Cincinnati police last year got department-wide training through the UC Health system’s Stop the Bleed program, which also offers free training to schools, businesses and other groups.
A Cincinnati officer this month used his training to help save an armed man he had just shot in the chest.
Blair expects some 1,000 police, fire and medical professionals to take part in active-shooter training seminars at a conference beginning Sunday in Aurora, Colorado, site of a 2012 movie theater shooting that killed 12 people and wounded 70 more.
Study of the response made it apparent that police, who usually get to the wounded first, need to get started as soon as possible transporting the most badly hurt.
Orange County, Florida, Sheriff John Mina, who was Orlando police chief during the 2016 Pulse nightclub shooting massacre, which killed 49 people and wounded dozens, said his officers knew they couldn’t wait for enough ambulances to move all the wounded.
Police packed injured people into the back of an unmarked police pickup and made roundtrips to a nearby hospital. All of the injured survived.
“We put so many people in it, it damaged the tailgate,” Mina said. “It ended up saving their lives.”
Dayton Police Maj.
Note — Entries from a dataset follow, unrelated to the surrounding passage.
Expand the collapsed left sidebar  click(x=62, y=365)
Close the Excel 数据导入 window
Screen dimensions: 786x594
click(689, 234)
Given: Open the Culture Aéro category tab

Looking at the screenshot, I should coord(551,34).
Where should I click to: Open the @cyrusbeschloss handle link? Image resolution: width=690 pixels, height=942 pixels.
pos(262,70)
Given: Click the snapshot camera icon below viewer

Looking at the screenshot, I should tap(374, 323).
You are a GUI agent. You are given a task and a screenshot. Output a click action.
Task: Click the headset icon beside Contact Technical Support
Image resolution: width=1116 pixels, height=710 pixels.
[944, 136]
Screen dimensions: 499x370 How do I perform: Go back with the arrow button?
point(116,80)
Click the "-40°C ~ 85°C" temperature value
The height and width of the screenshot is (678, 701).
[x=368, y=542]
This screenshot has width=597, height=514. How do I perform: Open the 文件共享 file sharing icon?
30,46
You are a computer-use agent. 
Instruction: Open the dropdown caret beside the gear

Chris Malson, a veteran SWAT commander and police academy training leader, said Dayton officers had visited other departments and attended national conferences for debriefs on responses to mass shooting that they then used to train for “if it were to happen here in Dayton. … Unfortunately, it did happen.”
Now he and officials are preparing an analysis of their Aug. 4 response “to see what changes and improvements can be made.”
And to share with other departments.